In the preceding exercise, you used the join operator to find the total sales per product. In this exercise, you use the lookup operator to find the total sales per country/region.

Use the lookup operator

Your sales team wants to know the company's total sales per country/region. You could use a join operator to get the customer and product information. However, this kind of query performs best when you use the lookup operator to get this information.

Recall that the lookup operator enriches a fact table with data from a dimension table. It's a bit like reading a book (fact table) and looking up unknown words in a dictionary (dimension table).

For this query, you start with the SalesFact table and use the lookup operator to get Customer data and add it to the resultant table.

In the following procedure, you build the query in stages to give yourself a better understanding of the result of using the lookup operator.
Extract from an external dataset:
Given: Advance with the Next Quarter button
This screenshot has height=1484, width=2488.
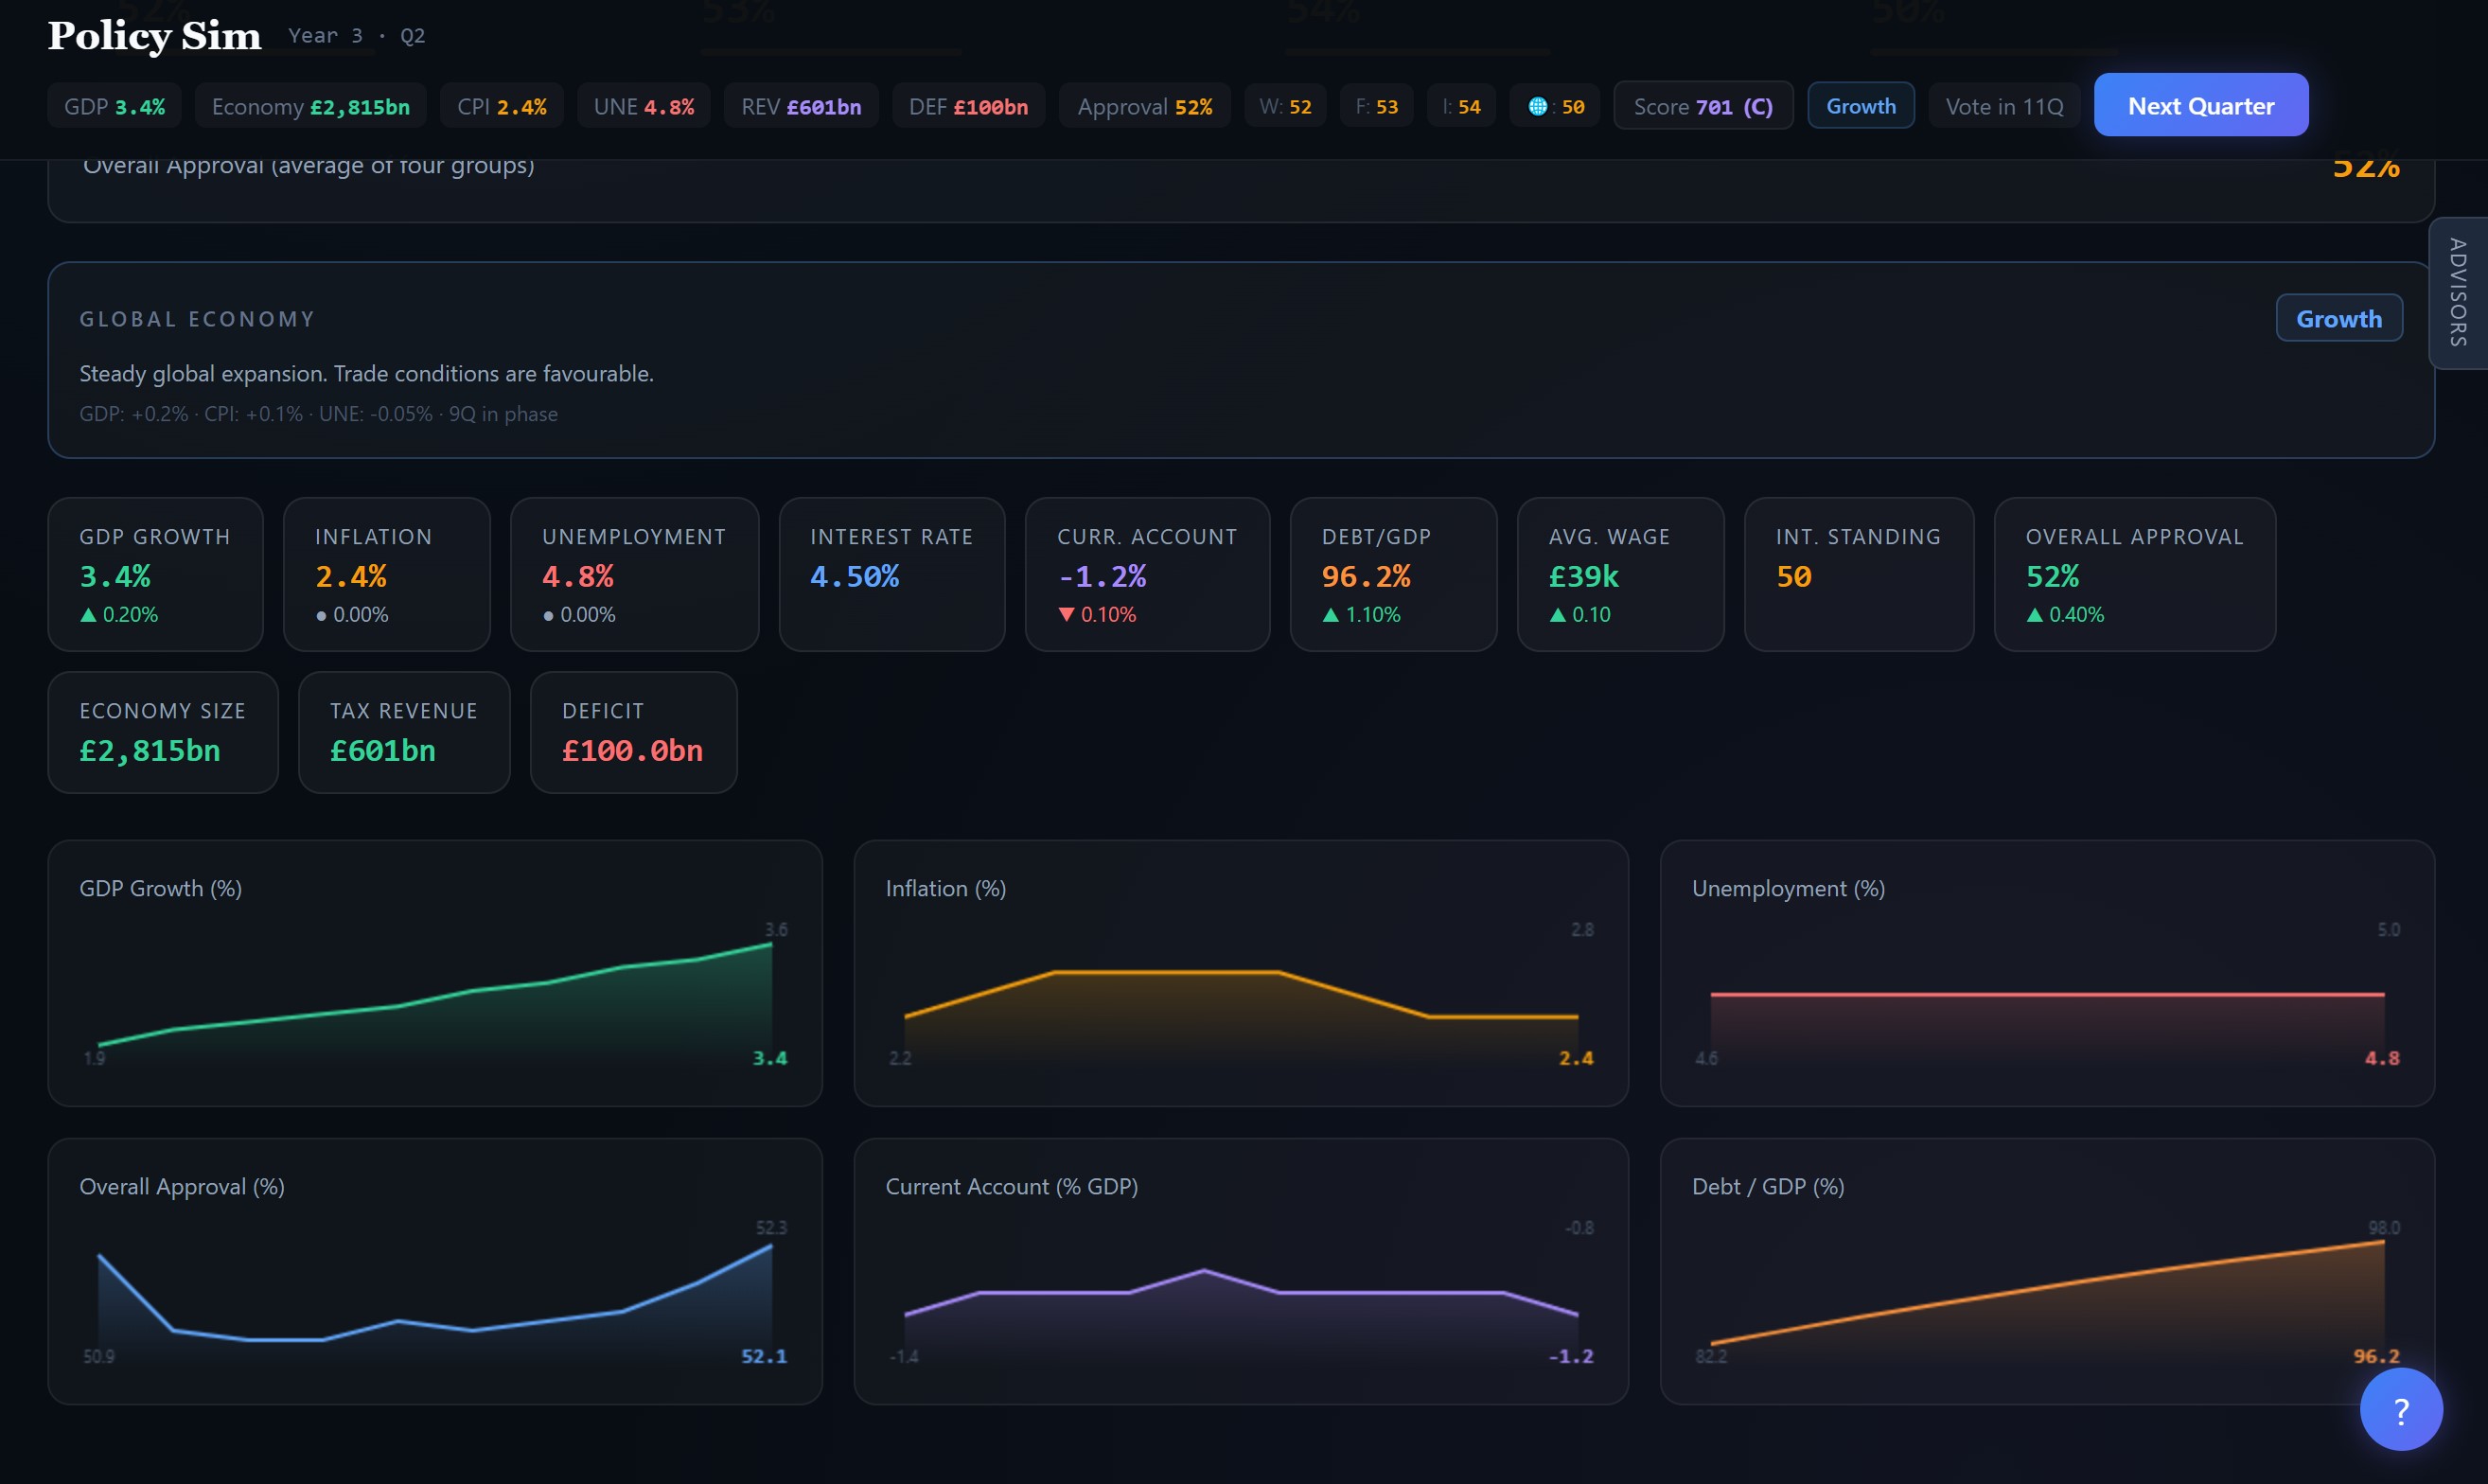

  1. Run the following query to get 10 matching arbitrary rows from the SalesFact table and the Customers table.

    Run the query

    SalesFact
    | lookup Customers on CustomerKey
    | take 10
    

    Take a look at the resulting list. Notice that the resulting table contains columns from the SalesFact table followed by matching columns from the Customers table.

  2. Run the following query to get the total sales per country/region.

    Run the query

    SalesFact
    | lookup Customers on CustomerKey
    | summarize TotalSales = count() by RegionCountryName
    | order by TotalSales desc
    

    Your results should look like those in the following image:

    Screenshot of the lookup operator, with total sales per country/region query and results.
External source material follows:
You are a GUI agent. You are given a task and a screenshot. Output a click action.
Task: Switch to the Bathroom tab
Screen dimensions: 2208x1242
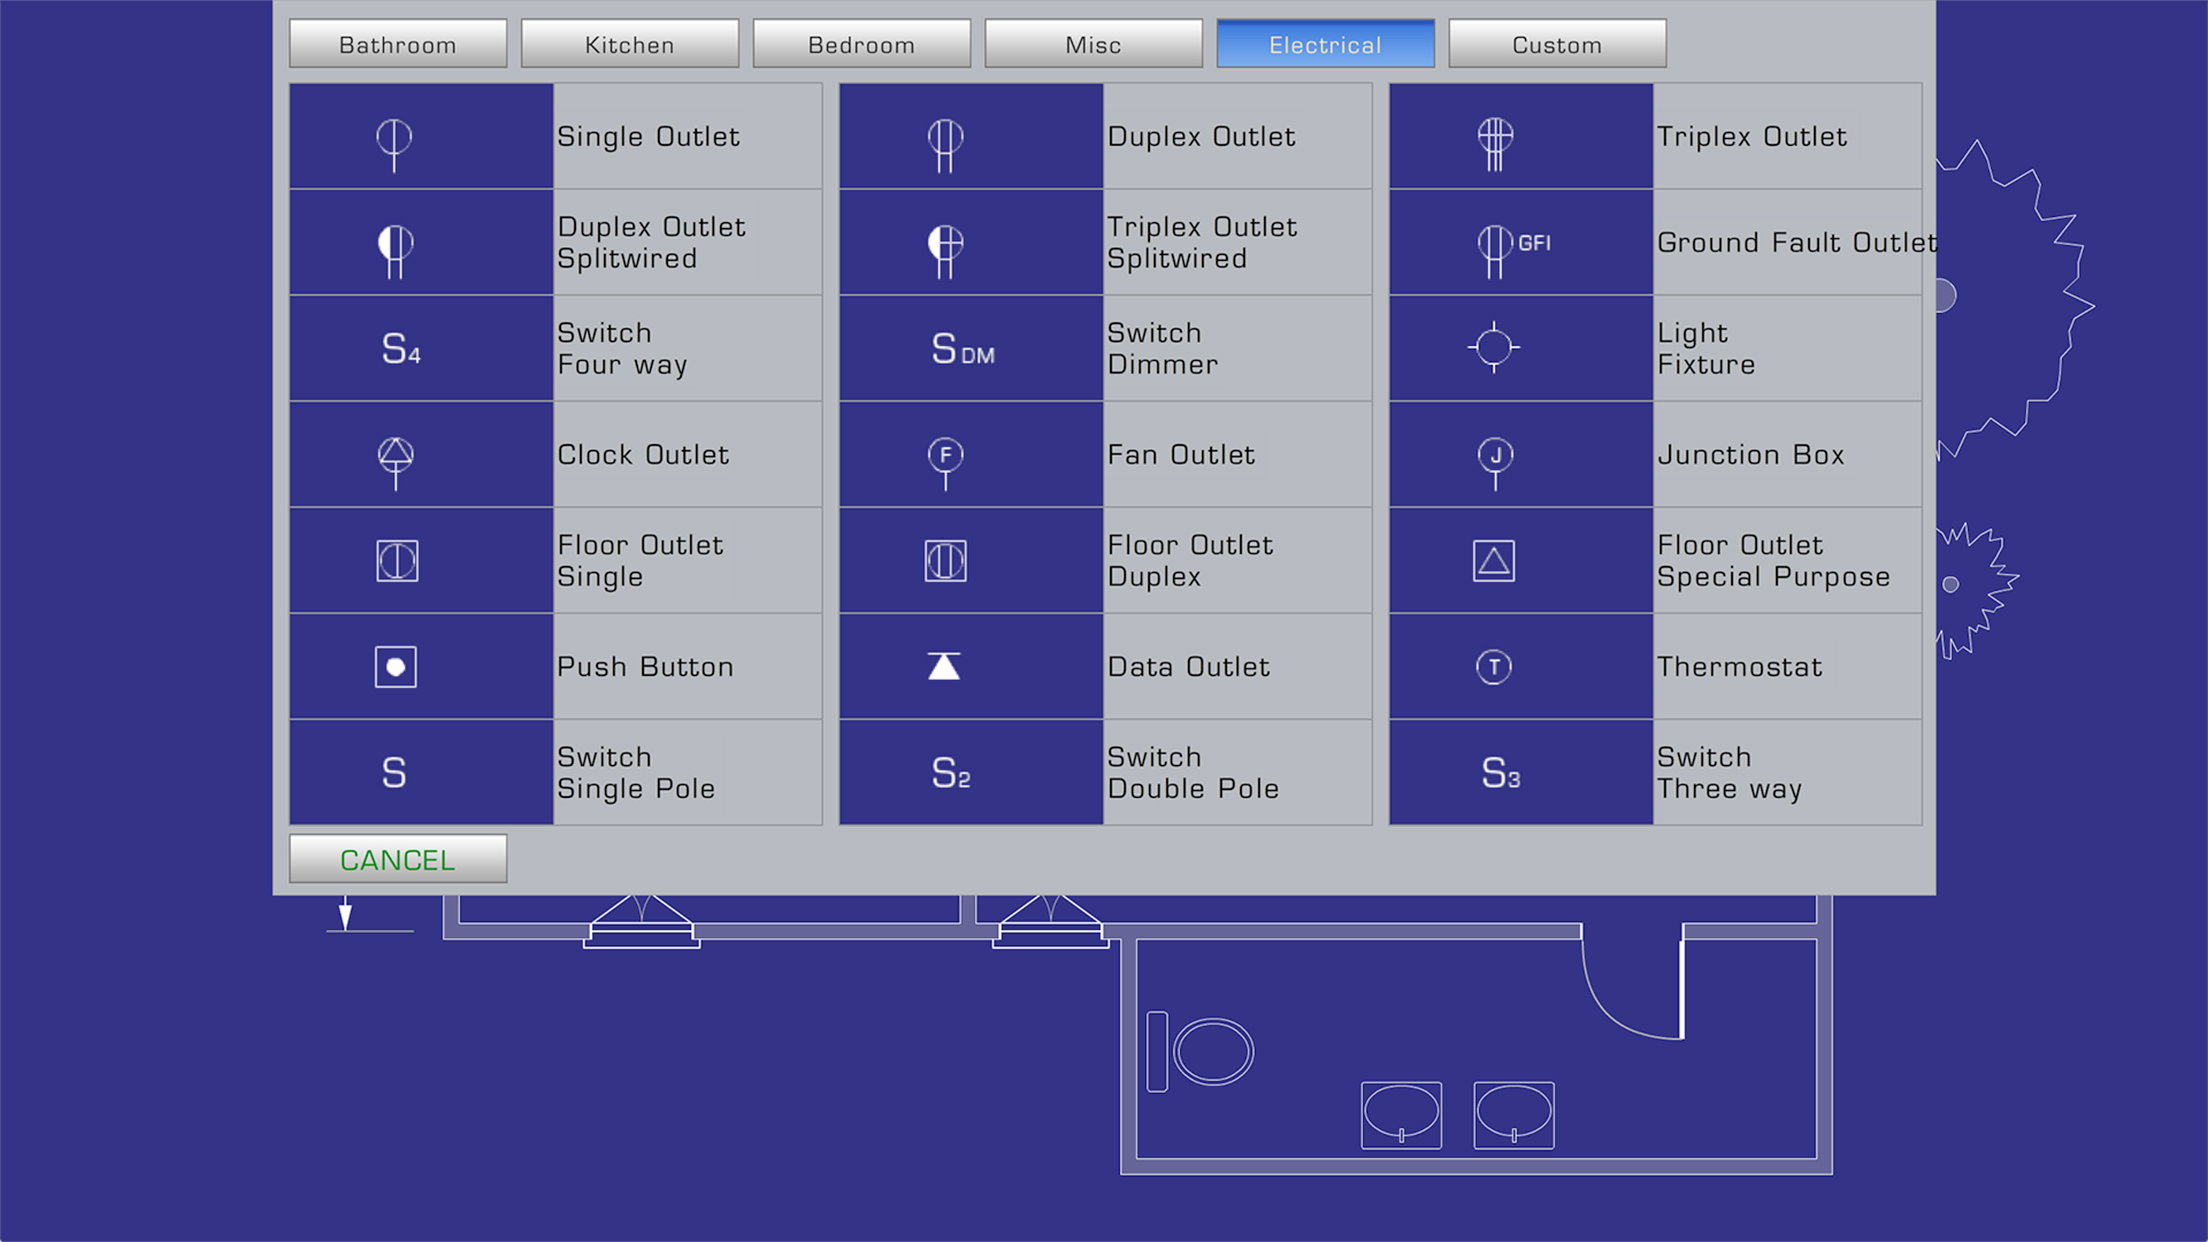[x=398, y=45]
  3. Take a look at the resulting list. Notice that the top sales are in the United States. Try modifying the query to show the total sales in the United States by state.

In the preceding unit, you used a rightouter join to get the total sales by product category. That query took 0.834 seconds to run. Now, write a query to get the same result by using the lookup operator and then compare the execution time.
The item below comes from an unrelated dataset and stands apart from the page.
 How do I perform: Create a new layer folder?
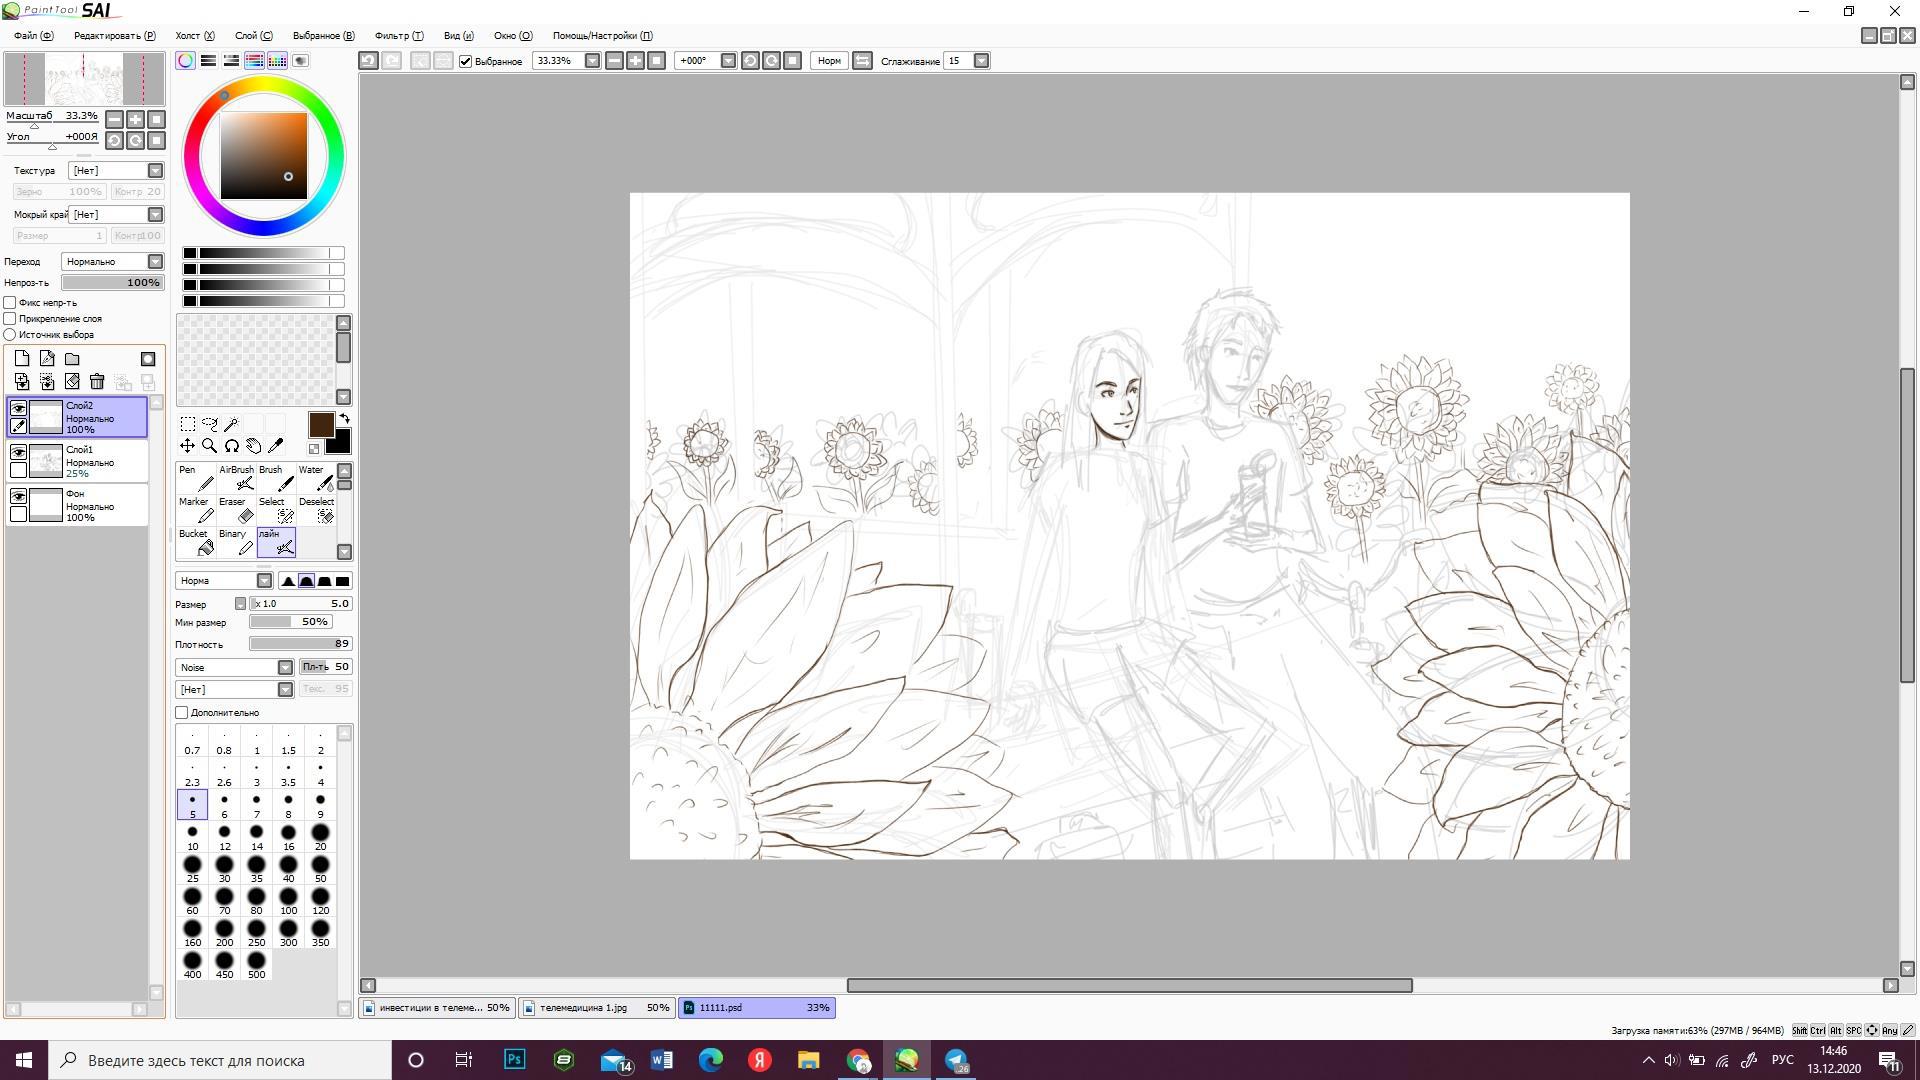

  1. Run the following query.

    Run the query

    SalesFact
    | lookup Products on ProductKey
    | summarize TotalSales = count() by ProductCategoryName
    | order by TotalSales desc
    

    Your results should look like those in the following image:

    Screenshot of lookup operator with total sales per product query and results.

    Notice that you get the same results but the execution time is 0.398 seconds. The faster execution time is because the lookup operator is optimized for this type of query.